SK&A returned a file with 2906 (97 %) cases that matched the NPPES file on NPI; of these, 1821 (63 %) had been phone verified by SK&A. In the remaining 1085 (47 %) cases, contact information was derived from government records (NPPES, State licensing boards, DEA). In subsequent analyses, we limited the SK&A file to the 1821 cases that were phone verified by the vendor. MMS returned a file with 2494 (83 %) matching cases from the AMA Masterfile that matched the NPPES file; 506 (17 %) NPIs provided to MMS were not found in the AMA Masterfile.

Fifty-five percent of physicians (n = 1655) were contained in all three data files. Rates of matching on NPI did not vary significantly by specialty among physicians that were contained in both the NPPES in the AMA data files (86 % for of pediatricians matched on NPI to 82 % of family medicine physicians, radiologists, and cardiologists). (See Technical Appendix for full results).
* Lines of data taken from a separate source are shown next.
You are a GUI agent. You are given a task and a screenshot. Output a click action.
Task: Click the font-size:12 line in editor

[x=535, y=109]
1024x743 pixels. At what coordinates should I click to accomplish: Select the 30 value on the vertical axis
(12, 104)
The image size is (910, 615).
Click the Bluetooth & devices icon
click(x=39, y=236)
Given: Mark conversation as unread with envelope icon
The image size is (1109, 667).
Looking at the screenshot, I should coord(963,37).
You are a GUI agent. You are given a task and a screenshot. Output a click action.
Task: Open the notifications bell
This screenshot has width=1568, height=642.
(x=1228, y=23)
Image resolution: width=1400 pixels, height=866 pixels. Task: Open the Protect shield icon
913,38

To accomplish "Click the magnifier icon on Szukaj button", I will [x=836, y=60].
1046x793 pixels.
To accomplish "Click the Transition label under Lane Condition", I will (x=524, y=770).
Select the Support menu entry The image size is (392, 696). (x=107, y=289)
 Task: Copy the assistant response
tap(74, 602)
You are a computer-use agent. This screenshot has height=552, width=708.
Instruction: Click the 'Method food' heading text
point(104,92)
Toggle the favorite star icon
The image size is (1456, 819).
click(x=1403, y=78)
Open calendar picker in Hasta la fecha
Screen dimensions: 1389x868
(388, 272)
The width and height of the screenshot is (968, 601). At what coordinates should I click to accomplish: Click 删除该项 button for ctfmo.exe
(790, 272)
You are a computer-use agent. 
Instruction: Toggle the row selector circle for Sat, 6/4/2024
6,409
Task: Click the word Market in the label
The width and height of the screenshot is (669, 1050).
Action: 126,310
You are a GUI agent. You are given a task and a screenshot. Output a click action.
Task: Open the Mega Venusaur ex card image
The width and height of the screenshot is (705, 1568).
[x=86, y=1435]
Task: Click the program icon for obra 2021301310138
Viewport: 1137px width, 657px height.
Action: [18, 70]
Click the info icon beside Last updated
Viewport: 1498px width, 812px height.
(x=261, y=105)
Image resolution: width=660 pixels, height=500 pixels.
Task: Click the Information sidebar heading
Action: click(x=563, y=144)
However, rates of matching did vary by specialty in the SK&A data when compared to the NPPES, from a low of 50 % matching on NPI for radiologists to a high of 72 % for cardiology (See Technical Appendix for full results).

Address Matching

As a complete address block (address, city, state, and zip code), 33 % of cases matched on all four elements across all three databases. We next conducted a series of two-way comparisons, as shown in Table 2, comparing the NPPES to the AMA Masterfile and the SK&A database. First and last names matched at a very high rate across all two-way comparisons, as did State. However, rates of matching were lower for other address fields and varied across two-way comparisons. When the AMA was compared to NPPES, we found a matching street address for approximately one-third of our sampled physicians (33 %). When NPPES was compared to the phone verified SK&A data, the matching rate on street address improved to 70 %. We found a similar pattern for city and zip code, with the NPPES versus SK&A comparison resulting in a higher percentage of matches than the other two-way comparisons.
Table 2.

Percent of Physicians Matching on Name, Address, and Specialty Designation

 

AMA vs. NPPES n = 2494

NPPES vs. SK&Aa n = 1821

% (N)

% (N)

Contact information

 Last name

98 % (2457)

100 % (1819)

 First name

100 % (2486)

100 % (1815)

 Street address

33 % (817)

70 % (1284)

 City

58 % (1460)

81 % (1481)

 State

91 % (2268)

97 % (1773)

 Zip

44 % (1094)

77 % (1409)

aSK&A phone-verified database

Specialty Matching

Specialty information in the sample frame is often used for sample stratification. Therefore, we next examined the extent to which specialty designation varied across the data files. That is, we assessed the extent to which a physician designated as a cardiologist in the NPPES file had the same designation in SK&A and AMA Masterfile (Fig. 2). Specialty designation was the same for 78 % of the physicians contained in all three files, regardless of address matching. A series of two-way comparisons showed that the specialty match between NPPES and AMA and NPPES and SK&A was 80 and 91 %, respectively. In the NPPES versus AMA comparison, the lowest match rate was for radiology and the highest was for family medicine. For the NPPES versus SK&A comparison, internal medicine and radiology accounted for the lowest and highest match rates.
Figure 2.

Percent of physicians matching on specialty designation.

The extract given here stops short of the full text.